Ethical purchasing decisions are important to Treadmillers, they want to make a difference through their choices (31% feel guilty about what their generation has done to the planet and 35% buy fairtrade wherever possible). The recession represents the threat of compromise for Treadmillers, with the prospect of working longer and having to make unwanted compromises on their ethical and luxury consumption.
That said, attitudinally the over 50s can respond well to the recession adopting a ‘We’ve dealt with this before and we’ll do it again’ mindset. They feel calmer about the crisis than other lifestages and are more confident they will find ways to cut back if needs be.
Some of the themes to emerge include that more planning and thought is going into decision making across categories, greater use of the internet to research products and brands
Over 50s are switched on to deals and offers with more than half (53%) making sure they always have their eye out for a bargain.

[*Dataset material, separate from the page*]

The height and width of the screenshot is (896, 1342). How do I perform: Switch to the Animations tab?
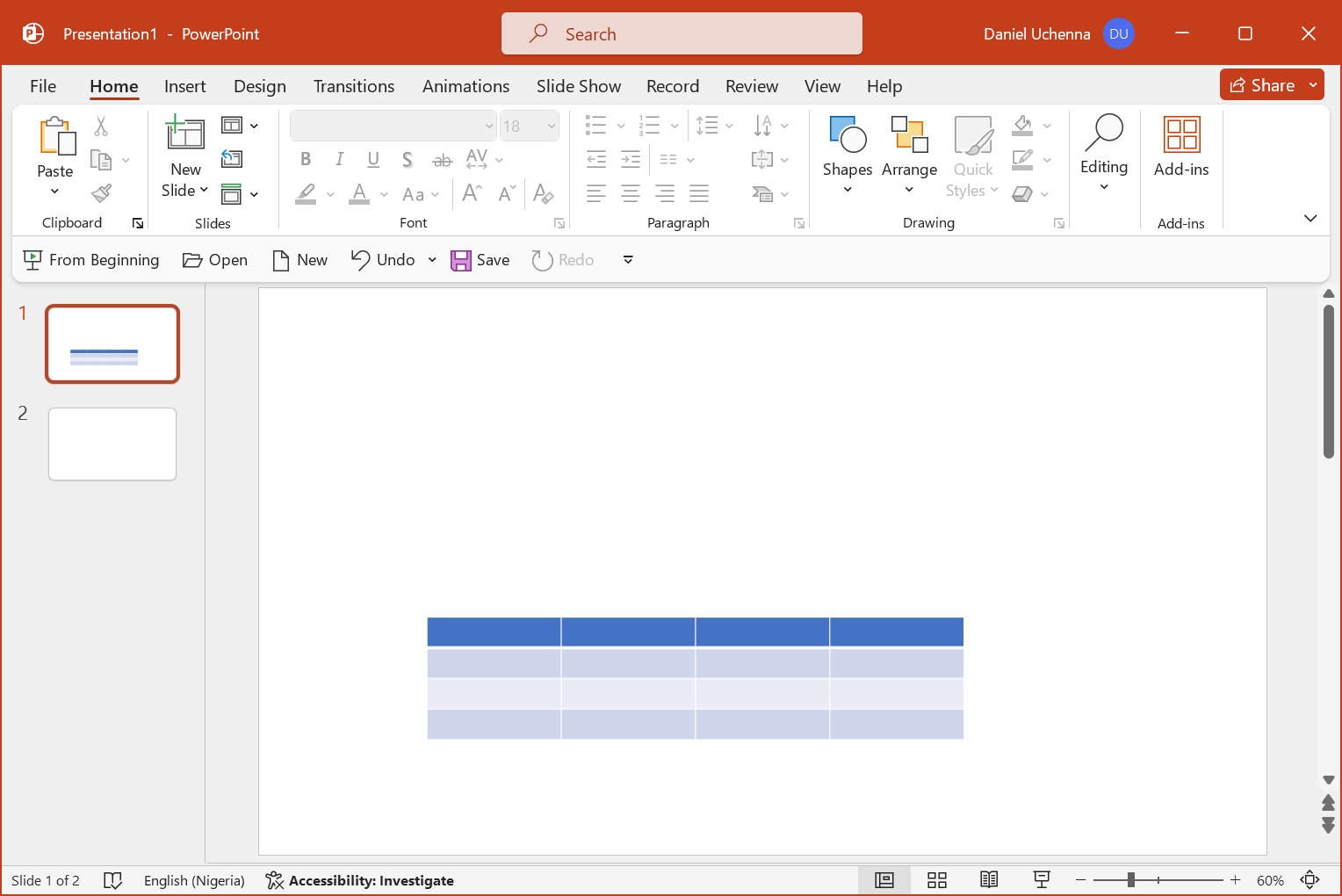pyautogui.click(x=465, y=86)
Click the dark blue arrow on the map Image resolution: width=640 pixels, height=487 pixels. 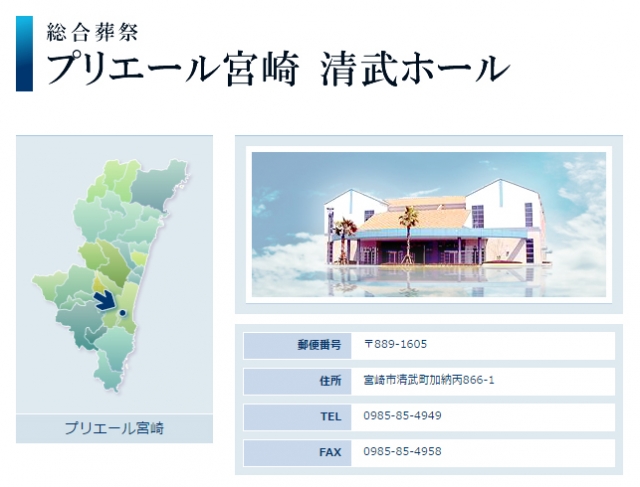click(x=102, y=299)
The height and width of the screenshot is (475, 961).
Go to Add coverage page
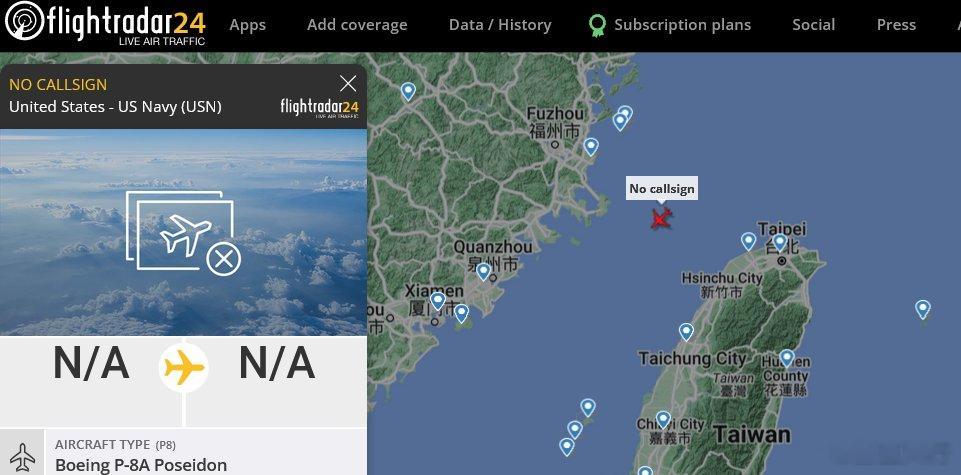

But they interrogate offers more than ever, are cynical when one feels too good to be true and avoid offers that seem wasteful.
They also take longer to search for durable goods and negotiate harder at POS, more tough negotiator than meek and mild older shopper.
“Brands need to explore and understand how over 50s consumers are redefining value in the face of the economic crisis: the meaning of value is changing across typologies,” said a spokesperson.
“Our sense is that brands that create a positive narrative around this lifestage and who demonstrate they understand the new value dynamic will be rewarded in the upturn.”
They added, “And perhaps we should rethink the idea of over 50s as loyal consumers who are difficult to shift from engrained habit – only one in five stick to brands they know and trust.”